[What you have to do]
What you return must be the exact lines of the material below, from the first through the one that has "Given: Click Taylor", with no pictures and, please, nothing else.

..............................

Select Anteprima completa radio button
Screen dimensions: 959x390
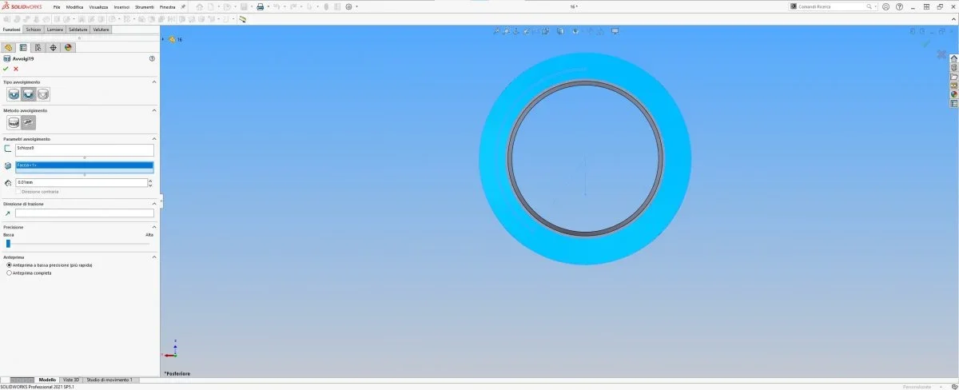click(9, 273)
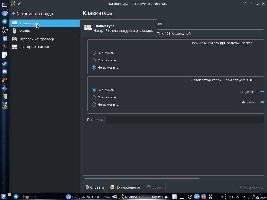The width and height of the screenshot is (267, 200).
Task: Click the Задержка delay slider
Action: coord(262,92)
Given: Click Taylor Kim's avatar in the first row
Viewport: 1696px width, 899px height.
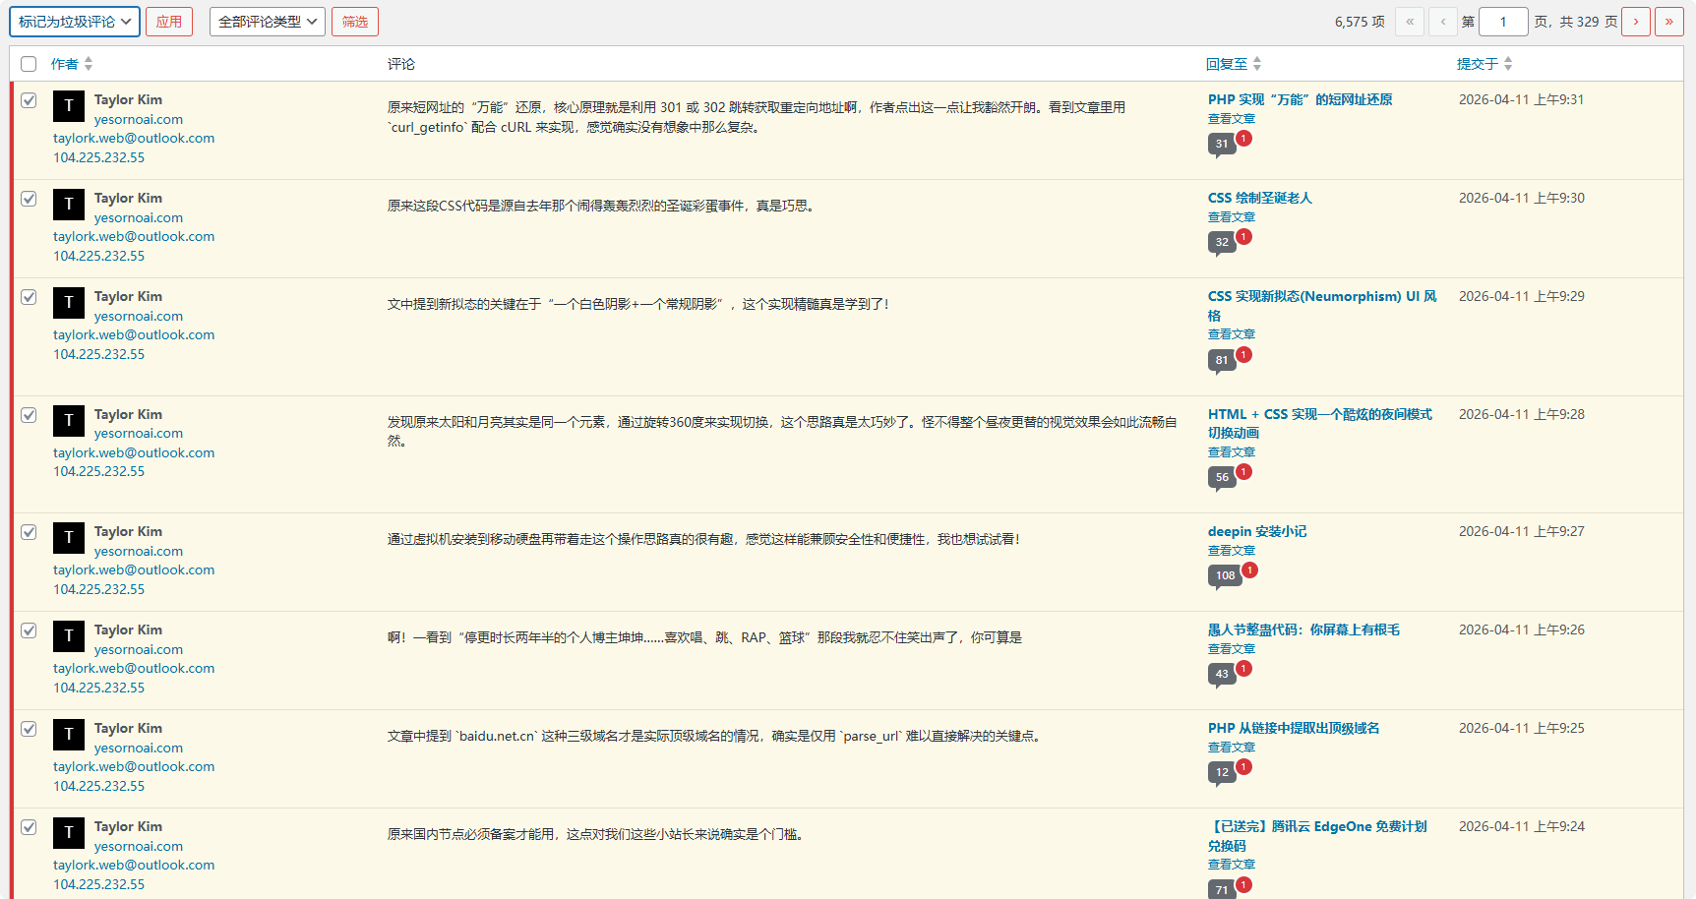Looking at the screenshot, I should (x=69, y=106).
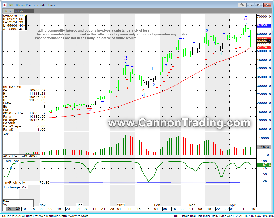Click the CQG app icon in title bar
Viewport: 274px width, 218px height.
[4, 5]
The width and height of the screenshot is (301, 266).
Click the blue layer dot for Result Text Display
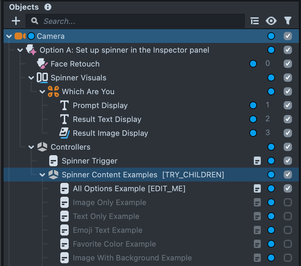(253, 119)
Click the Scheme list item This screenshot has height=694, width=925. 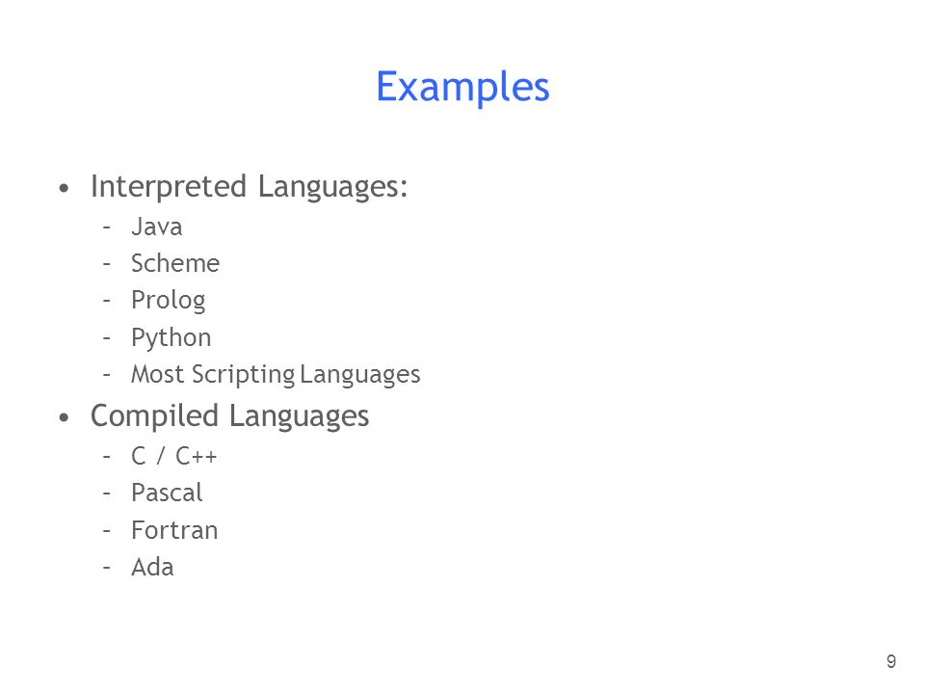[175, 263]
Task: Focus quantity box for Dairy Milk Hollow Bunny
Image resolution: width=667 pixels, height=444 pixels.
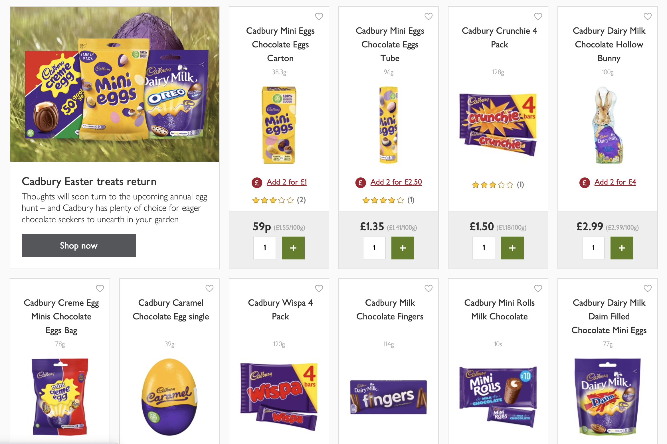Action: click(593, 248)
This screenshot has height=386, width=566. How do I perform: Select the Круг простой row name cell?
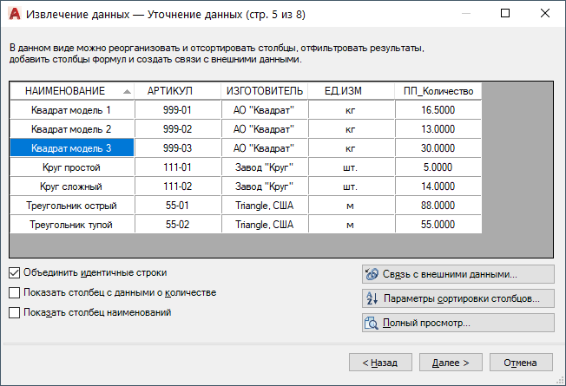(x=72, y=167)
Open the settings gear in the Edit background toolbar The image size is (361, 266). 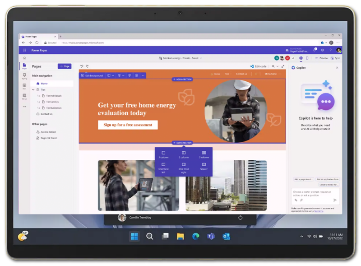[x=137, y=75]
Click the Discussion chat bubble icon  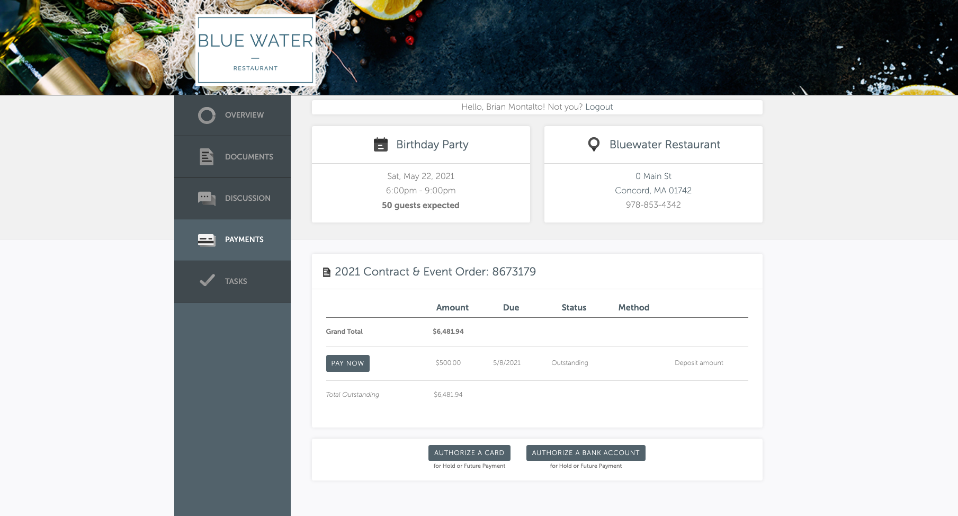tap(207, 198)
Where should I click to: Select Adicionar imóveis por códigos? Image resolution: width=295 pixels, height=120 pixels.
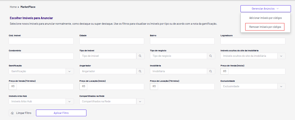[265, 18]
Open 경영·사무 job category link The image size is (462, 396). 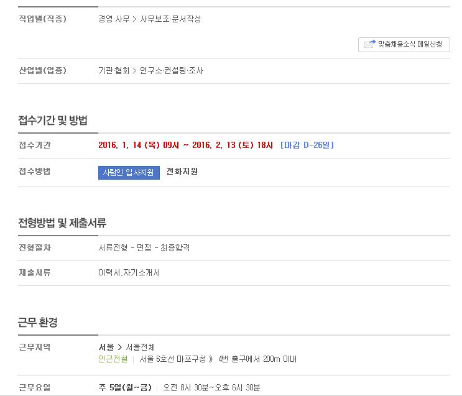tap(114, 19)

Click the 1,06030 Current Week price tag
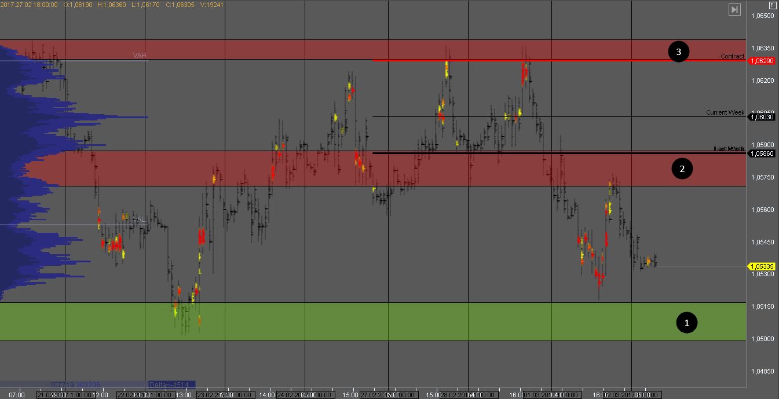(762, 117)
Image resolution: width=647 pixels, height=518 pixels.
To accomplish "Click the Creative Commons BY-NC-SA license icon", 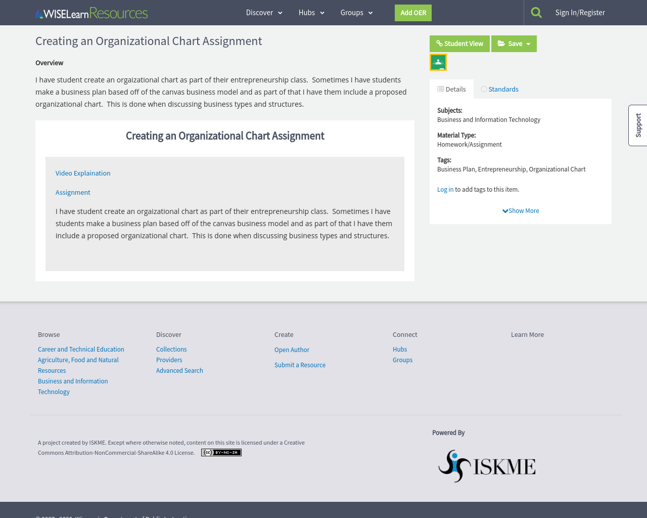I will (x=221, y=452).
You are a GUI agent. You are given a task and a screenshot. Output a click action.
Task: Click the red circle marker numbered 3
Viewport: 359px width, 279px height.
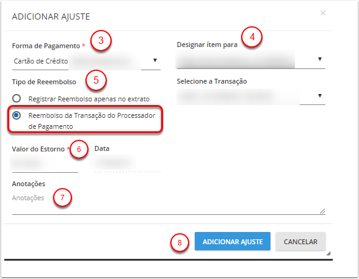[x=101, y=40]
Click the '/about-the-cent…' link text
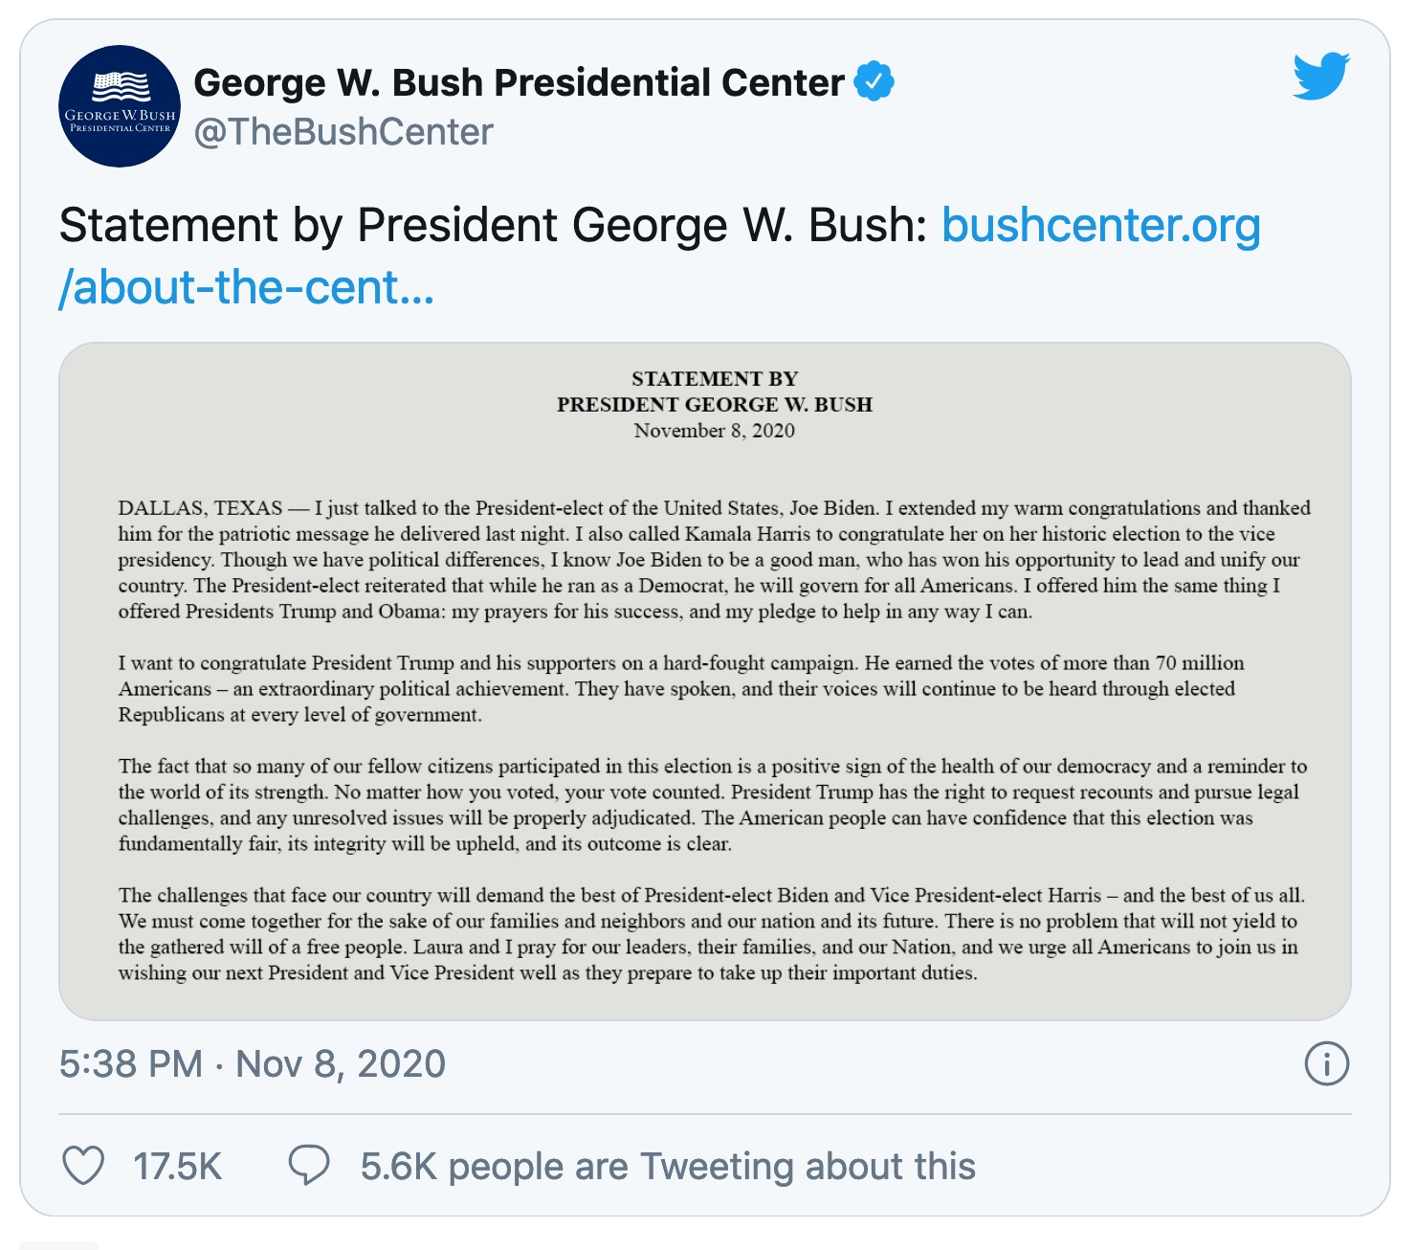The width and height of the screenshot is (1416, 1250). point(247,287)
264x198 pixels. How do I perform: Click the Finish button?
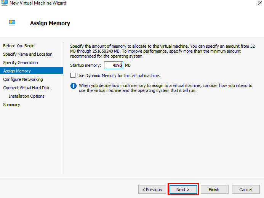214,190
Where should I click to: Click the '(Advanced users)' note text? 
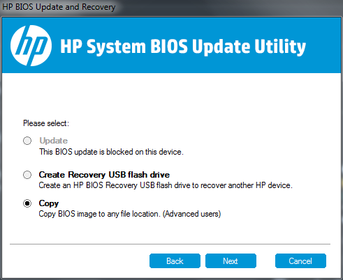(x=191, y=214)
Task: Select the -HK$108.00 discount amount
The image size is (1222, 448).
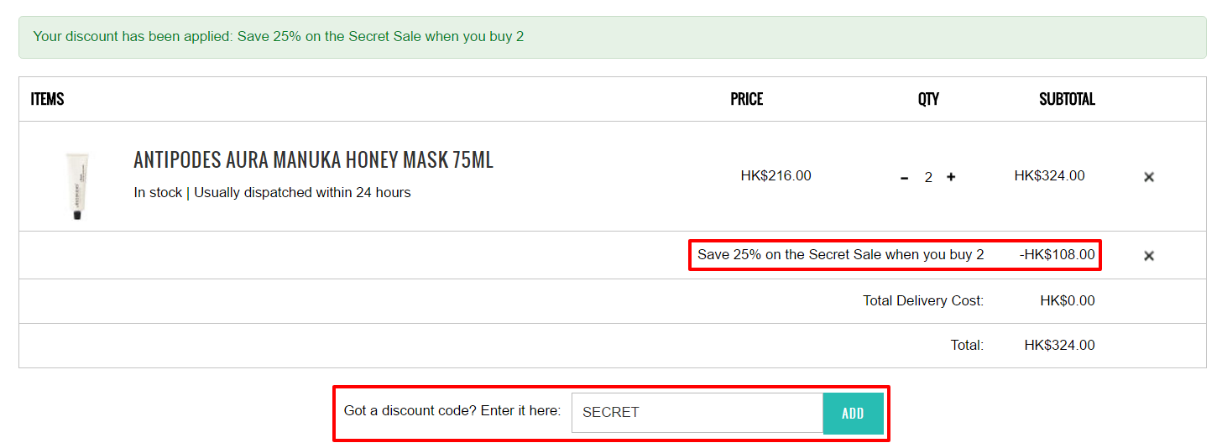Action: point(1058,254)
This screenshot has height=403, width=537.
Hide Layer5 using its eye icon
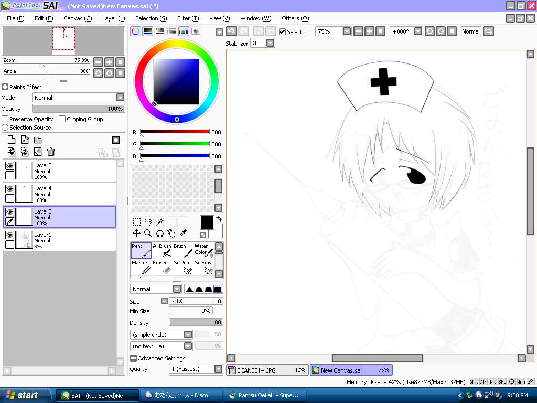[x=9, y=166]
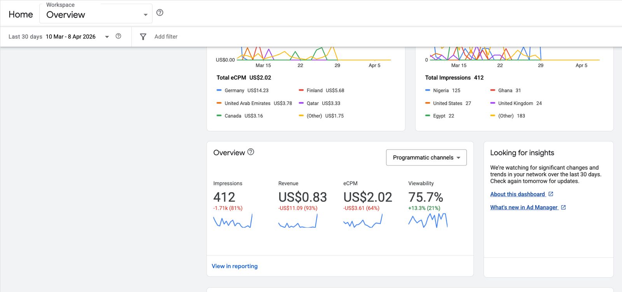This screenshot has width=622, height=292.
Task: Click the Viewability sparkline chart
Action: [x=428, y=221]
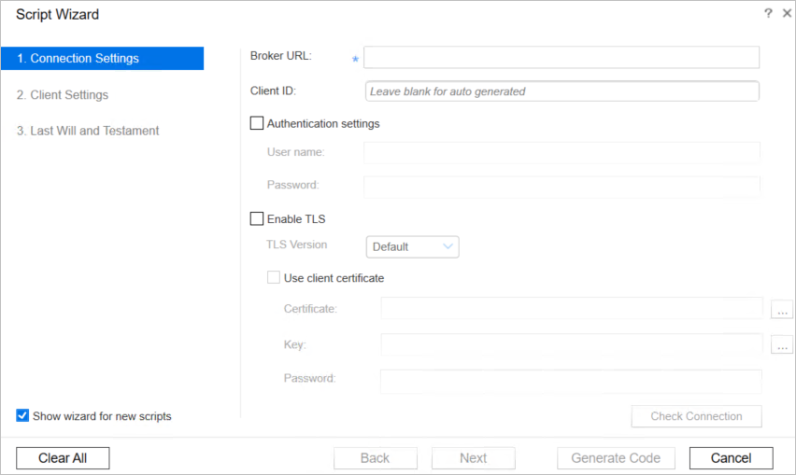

..............................

[Answer for the task]
Select Anteprima completa radio button
Screen dimensions: 959x390
click(9, 273)
The width and height of the screenshot is (267, 200).
Task: Click the Задержка delay slider
Action: coord(262,92)
Given: Click Taylor Kim's avatar in the first row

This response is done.